Turnersburg Township is a nonfunctioning administrative division in northeastern Iredell County, North Carolina, United States. Turnersburg township was established in 1868.  The only major town in Turnersburg township is Harmony, which is also partially within Eagle Mills township.

Geography

Turnersburg township is bordered on the north by Eagle Mills and Union Grove townships, on the west by Olin township, on the south by Cool Springs township, and on the east by Davie County.  The South Yadkin River is Turnersburg township's southern border.  Other bodies of water that flow through Turnersburg township are Dutchman Creek and Kinder Creek.  Skyview Lake and Skyview Lake Upper are within Turnersburg township.

Note:  The town of Turnersburg is not located in Turnersburg township.

Demography
Two years after formation of the township, the population of Turnersburg township was 876 in 1870, including 572 (65 percent) whites males and females and 304 (35 percent) Colored males and females.

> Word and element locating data
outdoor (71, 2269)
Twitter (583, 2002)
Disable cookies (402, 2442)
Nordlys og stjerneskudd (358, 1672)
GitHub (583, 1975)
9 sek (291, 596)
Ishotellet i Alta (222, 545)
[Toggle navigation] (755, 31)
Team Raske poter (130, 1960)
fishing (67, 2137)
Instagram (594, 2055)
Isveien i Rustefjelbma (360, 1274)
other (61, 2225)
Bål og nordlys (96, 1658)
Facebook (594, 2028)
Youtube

> Work to do
**A.** In the Turnersburg Township text, rename "Dutchman Creek" as "Fourth Creek" and write out the passage starting at "Turnersburg Township is a" and ending at "within Turnersburg township.".
**B.** Answer these questions from the Turnersburg Township text:
(i) In what year was the township established?
(ii) Which river forms the township's southern border?
(iii) What was the township's population in 1870?
**C.** Pick up the Turnersburg Township text after its last sentence and keep writing.
These lines are separate from the Turnersburg Township text.

> Expected outputs
**A.**
Turnersburg Township is a nonfunctioning administrative division in northeastern Iredell County, North Carolina, United States. Turnersburg township was established in 1868.  The only major town in Turnersburg township is Harmony, which is also partially within Eagle Mills township.

Geography

Turnersburg township is bordered on the north by Eagle Mills and Union Grove townships, on the west by Olin township, on the south by Cool Springs township, and on the east by Davie County.  The South Yadkin River is Turnersburg township's southern border.  Other bodies of water that flow through Turnersburg township are Fourth Creek and Kinder Creek.  Skyview Lake and Skyview Lake Upper are within Turnersburg township.

**B.**
(i) 1868
(ii) The South Yadkin River
(iii) 876

**C.**
History
By the requirements of the North Carolina Constitution of 1868, the county was divided into townships. Previous to that time, the subdivisions were Captain's Districts. While the Captain's Districts referred primarily to the militia, it served also for the election precinct, the tax listing and tax collecting district. Turnersburg Township has been used since 1870 as a census district.

Both the town of Turnersburg and Turnersburg township were named for the family of Wilfred Dent Turner (1855-1933), a lawyer, legislator, lieutenant governor, and businessman born in the town of Turnersburg.

Significant historical and geographic locations in Turnersburg Township include:
 B. Harbin Store

 Clarksbury Methodist Church
 Harmony (town)
 J. B. Parks Store
 J. C. Holmes Store
 Butler Mill
 G. H. Hayes Store
 Gaither House in Harmony
 Gum Grove School (District 5)
 Harmony School (District 1)
 J. C. Holmes Store
 Morrison–Campbell House near Harmony, owned by James E. Morrison and later Columbus Wilford Campbell
 Mt. Bethel Methodist Church
 Mt. Bethel Road
 Mt. Bethel School (District 3)
 Mt. Nebo Baptist Church
 River Hill School (District 4)
 Mt. Tabor Presbyterian Church
 Mt. Tabor School (District 2)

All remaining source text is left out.